BLOK TEKSTU ->
⟨

Gość 05.02.2015 17:52

Szczęść Boże,
1. Czy na pewno chodzi o trwanie w grzechu do śmierci, nie obrażeniu Ducha Świętego słowem lub myślą? Chciałabym też wiedzieć, skąd możemy mieć pewność, że chodzi własnie o trwanie w grzechu do śmierci, a nie złe słowo lub myśl przeciwko Duchowi Świętemu? Przecież dopiero św. Tomasz z Akwinu zinterpretował słowa Chrystusa o tego typu grzechu. Obawiam się, że mogę popełnić taki grzech, ponieważ mam bluźniercze myśli, które nie zależą ode mnie. Ostatnio dotyczą one ciężko Ducha Świętego. Odrzucam je, ale czasem wydaje mi się, że one są moje.

2. Czy jeżeli ktoś nie przystępuje do spowiedzi i myśli o tym, że jeszcze kilka miesięcy pogrzeszy, ale pójdzie do spowiedzi za kilka miesięcy(nie odkłada pokuty do śmierci), to popełnia grzech przeciwko Duchowi Świętemu?

3. Gdy mam bluźniercze myśli i wydaje mi się, że one są moje i trudno mi je odrzucić, albo mam wrażenie, ze one mi się podobają i je akceptuję, to mogę przystępować do Komunii, czy wcześniej mam się wyspowiadać? A jeżeli najdzie mnie jakaś myśl i przez chwilę w niej tkwię, nie odrzucę i przez chwilę wydaje mi się, że to nie jest grzech ciężki lub przez chwilę mam lekko zaburzoną świadomość, dopiero po chwilę dociera do mnie, że to bluźniercza myśl, to czy muszę wtedy przystąpić do spowiedzi?

⟩

POZYCJE ->
⟨

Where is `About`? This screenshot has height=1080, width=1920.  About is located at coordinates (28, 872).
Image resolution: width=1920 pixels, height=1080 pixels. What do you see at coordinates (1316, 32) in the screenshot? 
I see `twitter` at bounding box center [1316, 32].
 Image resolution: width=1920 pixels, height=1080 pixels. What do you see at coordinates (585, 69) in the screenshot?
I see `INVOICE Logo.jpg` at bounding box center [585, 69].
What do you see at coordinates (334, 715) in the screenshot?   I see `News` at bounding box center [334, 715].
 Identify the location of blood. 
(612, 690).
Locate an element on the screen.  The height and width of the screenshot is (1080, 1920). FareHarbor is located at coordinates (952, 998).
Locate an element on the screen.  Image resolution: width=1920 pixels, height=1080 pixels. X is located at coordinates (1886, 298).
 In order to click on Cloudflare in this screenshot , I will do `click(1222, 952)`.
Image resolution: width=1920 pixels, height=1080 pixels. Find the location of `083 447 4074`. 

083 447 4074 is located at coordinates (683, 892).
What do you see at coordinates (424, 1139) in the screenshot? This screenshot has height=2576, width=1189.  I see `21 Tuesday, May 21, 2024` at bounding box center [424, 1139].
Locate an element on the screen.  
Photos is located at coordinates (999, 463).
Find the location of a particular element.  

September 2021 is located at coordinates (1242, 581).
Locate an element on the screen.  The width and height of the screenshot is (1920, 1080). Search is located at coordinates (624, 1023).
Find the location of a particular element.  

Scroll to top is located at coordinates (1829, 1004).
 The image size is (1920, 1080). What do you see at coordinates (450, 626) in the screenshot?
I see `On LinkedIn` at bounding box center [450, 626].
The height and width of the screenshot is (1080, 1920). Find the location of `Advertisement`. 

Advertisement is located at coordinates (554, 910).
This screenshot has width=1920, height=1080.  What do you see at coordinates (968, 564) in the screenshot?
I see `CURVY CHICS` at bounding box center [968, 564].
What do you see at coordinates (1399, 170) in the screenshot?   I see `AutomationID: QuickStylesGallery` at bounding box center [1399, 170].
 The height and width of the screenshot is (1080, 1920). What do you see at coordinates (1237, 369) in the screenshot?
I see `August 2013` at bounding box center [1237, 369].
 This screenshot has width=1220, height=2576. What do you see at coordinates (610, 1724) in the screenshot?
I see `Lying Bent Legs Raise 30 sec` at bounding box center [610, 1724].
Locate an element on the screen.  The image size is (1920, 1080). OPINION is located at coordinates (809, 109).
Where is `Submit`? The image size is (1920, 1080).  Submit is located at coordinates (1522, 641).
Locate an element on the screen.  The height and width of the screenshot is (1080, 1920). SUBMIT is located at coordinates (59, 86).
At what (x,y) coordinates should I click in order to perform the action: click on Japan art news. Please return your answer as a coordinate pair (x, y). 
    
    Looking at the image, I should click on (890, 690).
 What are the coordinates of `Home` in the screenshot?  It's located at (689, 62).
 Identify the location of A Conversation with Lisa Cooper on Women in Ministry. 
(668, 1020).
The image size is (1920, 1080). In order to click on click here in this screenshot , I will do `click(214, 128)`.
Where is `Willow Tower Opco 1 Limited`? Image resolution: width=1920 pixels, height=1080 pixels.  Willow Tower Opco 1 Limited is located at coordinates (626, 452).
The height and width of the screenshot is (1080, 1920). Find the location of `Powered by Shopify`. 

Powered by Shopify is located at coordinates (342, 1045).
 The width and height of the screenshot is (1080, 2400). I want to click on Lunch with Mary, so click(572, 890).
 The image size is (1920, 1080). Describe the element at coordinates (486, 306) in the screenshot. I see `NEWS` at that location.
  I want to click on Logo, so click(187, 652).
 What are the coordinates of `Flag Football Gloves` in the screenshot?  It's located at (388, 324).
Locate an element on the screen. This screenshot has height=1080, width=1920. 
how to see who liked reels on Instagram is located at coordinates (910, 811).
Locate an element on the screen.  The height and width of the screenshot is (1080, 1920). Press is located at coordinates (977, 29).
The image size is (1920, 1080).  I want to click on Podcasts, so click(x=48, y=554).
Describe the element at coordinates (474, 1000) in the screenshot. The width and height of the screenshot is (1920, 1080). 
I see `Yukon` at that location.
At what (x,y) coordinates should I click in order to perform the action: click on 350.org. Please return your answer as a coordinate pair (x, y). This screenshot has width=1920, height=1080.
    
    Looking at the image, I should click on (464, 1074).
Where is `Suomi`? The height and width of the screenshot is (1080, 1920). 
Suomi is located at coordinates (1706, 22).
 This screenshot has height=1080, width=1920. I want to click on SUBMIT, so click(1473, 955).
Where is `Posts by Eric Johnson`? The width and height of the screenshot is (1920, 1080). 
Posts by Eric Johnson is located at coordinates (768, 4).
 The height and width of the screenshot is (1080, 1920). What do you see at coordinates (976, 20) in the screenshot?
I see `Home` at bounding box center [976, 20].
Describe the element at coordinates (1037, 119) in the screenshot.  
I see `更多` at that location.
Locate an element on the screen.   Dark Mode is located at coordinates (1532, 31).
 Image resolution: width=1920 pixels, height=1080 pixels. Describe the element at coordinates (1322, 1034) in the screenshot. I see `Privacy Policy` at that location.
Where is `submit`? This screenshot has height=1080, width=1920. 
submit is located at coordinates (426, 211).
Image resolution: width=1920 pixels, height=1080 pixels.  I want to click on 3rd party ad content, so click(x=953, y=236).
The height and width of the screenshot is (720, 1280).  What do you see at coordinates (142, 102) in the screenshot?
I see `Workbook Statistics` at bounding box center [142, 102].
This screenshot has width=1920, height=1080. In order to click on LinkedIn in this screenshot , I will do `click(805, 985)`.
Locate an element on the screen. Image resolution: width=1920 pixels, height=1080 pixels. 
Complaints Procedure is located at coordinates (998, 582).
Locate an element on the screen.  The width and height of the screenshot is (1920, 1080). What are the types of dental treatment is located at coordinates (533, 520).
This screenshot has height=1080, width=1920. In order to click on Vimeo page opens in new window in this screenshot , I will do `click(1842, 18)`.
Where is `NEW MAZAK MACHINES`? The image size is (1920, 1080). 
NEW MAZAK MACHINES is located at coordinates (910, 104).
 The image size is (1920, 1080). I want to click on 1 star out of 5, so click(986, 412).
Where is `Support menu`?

⟩

WYMAGANIA ->
1. Odszukaj w zestawieniu wszystkie wiersze, w których występuje słowo „Identify”, i przepisz je.
2. Podejmij wpis o grzechu przeciwko Duchowi Świętemu i napisz jego dalszy ciąg.

ODPOWIEDZI DO ZADAŃ ->
1.
 Identify the location of blood. 
 Identify the location of A Conversation with Lisa Cooper on Women in Ministry. 

2.
4. Gdy wpisywałam w wyszukiwarkę internetową ,,grzechy przeciwko Duchowi Świętemu'' i po wpisaniu zauważyłam dodatkowe słowo-klucz i nacisnęłam na nie, wiedząc, że wtedy Duch Święty zostanie napisany z małej litery, to czy zgrzeszyłam ciężko?

Odpowiedź:

Chodzi o grzechy przeciw Duchowi Świętemu? Jezus powiedział o tym grzechu, kiedy mu zarzucano wypędzanie złych duchów mocą władcy złych duchów. Tu nie chodziło o obrażanie Go, ale o nazywanie dobra złem. Czyli o zła wolę. I ta zła wola może być grzechem przeciw Duchowi Świętemu. Nieodpuszczalnym bo zła wola nie pozwala na skruchę....Ale jeśli dalej masz wątpliwości, to nic nie poradzę. Mogę apelować do rozumu. Poczucia lęku zlikwidować nie jestem w stanie.

A najlepiej o Twoim problemie świadczy czwarte z pytań: dlaczego napisanie w wyszukiwarce Duch Święty z małej litery miałoby być nieodpuszczalnym grzechem? Za to miałbyś trafić nieodwołalnie do piekła? Przecież nie miałeś intencji obrażenia Boga, prawda? Tu w ogóle nie ma grzechu, tym bardziej nie grzech przeciw Duchowi Świętemu.

J.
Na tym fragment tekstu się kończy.